Experiencing positive economic growth upwards of 3% annually in recent years, Poland is a large country in Northern Europe with a total territory of more than 310.000 square kilometers, which is slightly smaller than New Mexico. Poland has a total population of almost 39 million citizens and has a northern coastline along the Baltic Sea. Since 2004, Poland has been a member of the European Union; however, the country does not utilize the Euro as its national currency. With an annual gross domestic product (GDP) of approximately US$1 trillion, Poland’s economy is divided into 3% agriculture, 38% manufacturing, and 59% services. However, the agriculture industry utilizes some 48% of the national territory, while another 30% is forested. Furthermore, the Polish agricultural industry employs up to 13% of the national labor force, while manufacturing employs about 30% and services employ another 57%.
In terms of natural resources, Poland is rich in coal, sulfur, copper, natural gas, silver, lead, salt, amber, and arable land. Similarly, within the manufacturing industry, Poland produces machinery, heavy metals, carbon fuels, chemicals, ships, glass, textiles, food, and beverages. Within the agricultural industry, Poland’s main products are potatoes, fruits, vegetables, wheat, poultry, eggs, pork, fish, and dairy.

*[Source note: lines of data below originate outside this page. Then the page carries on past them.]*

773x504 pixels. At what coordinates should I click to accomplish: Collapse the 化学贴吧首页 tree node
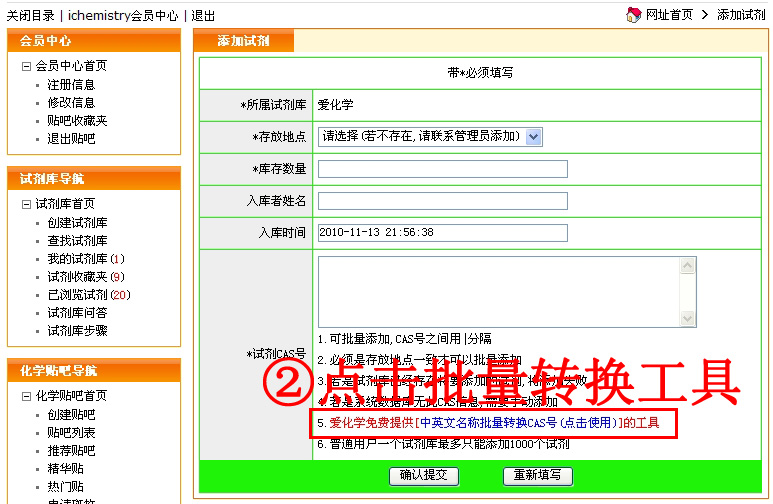coord(26,396)
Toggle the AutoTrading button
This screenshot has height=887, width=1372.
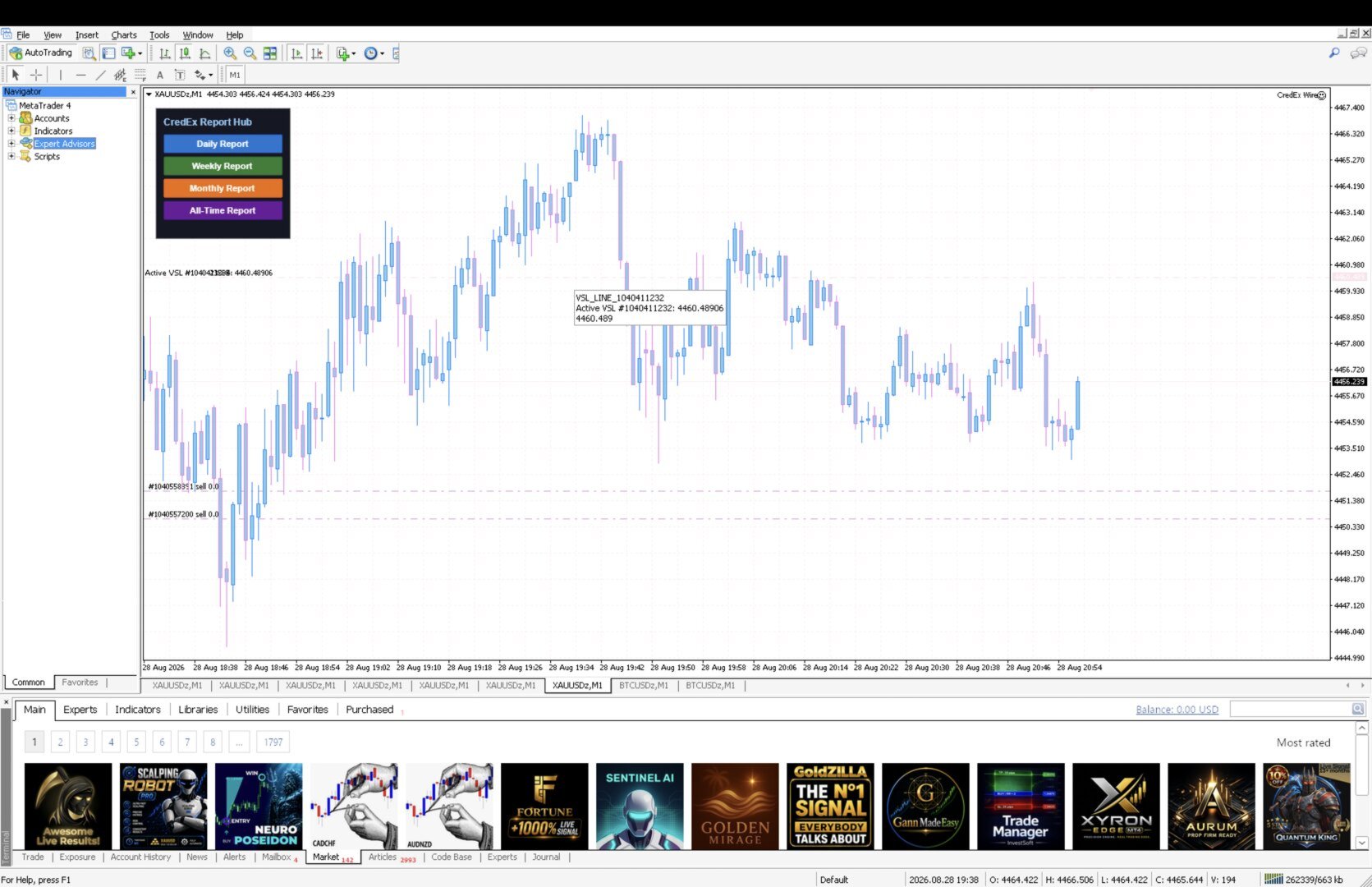pos(41,53)
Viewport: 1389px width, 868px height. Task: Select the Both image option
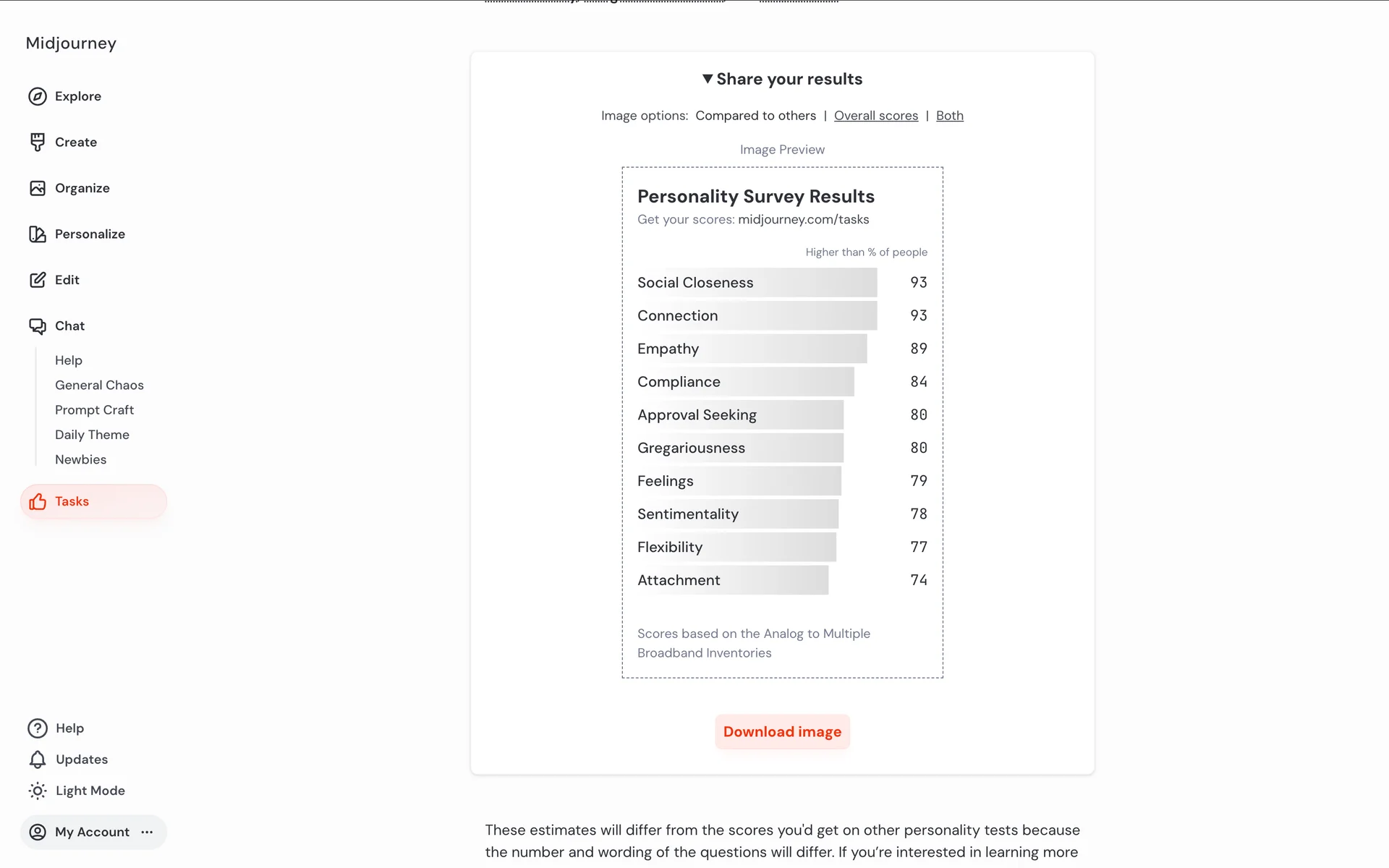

It is important to mention that Poland is a large opponent of genetically modified organisms (GMO), forbidding the cultivation and commercialization of GMO crops for both food and animal feed.
Fish, Seafood, and Agriculture in Poland
Having a substantial northern coastline, Poland has one of the largest fishing industries in Europe. Even though most of Poland’s fishing takes place in the Baltic Sea, the country’s industry also engages in long-distance fishing. During 2015, Poland’s total fish catch exceeded 180.000 metric tons, consisting mainly of European sprat, Atlantic herring, and European flounder. Of the almost 181.000 metric tons caught in 2015 by Polish fishers, some 134.000 metric tons came from the Baltic Sea, while the another 48.000 metric tons of fish came from the Atlantic Ocean.
Likewise, Poland has fish farms both along its coastal regions and throughout inland fresh-water operations, particularly for trout and carp cultivation. Aquaculture fisheries cultivated some 38.000 metric tons of fish in 2015, accounting for almost 18.000 metric tons of carp throughout 70.000 hectares of territory. Similarly, aquaculture operations yielded more than 15.500 metric tons of trout in 2015. In fact, Poland’s food processing industry is a major distributor for European consumer markets providing smoked, frozen, and canned products to its neighbors. During 2015, Poland’s fish and seafood processing industry produced some 467.000 metric tons of consumer goods valued at approximately US$2.4 billion.
Poland’s domestic market consumes a fair amount of the country’s fish and seafood production with pollock and herring being the national favorites. In terms of trade, Poland’s most important partner is neighboring Germany, along with fellow EU members such as the Netherlands, France, and Italy. Therefore, it is no surprise that the majority of Poland’s fish and seafood exports are destined for markets in Germany, France, and the United Kingdom. However, in terms of imports, Poland purchases most of its fish and seafood products from Nordic countries, mainly Norway, Sweden, and Denmark.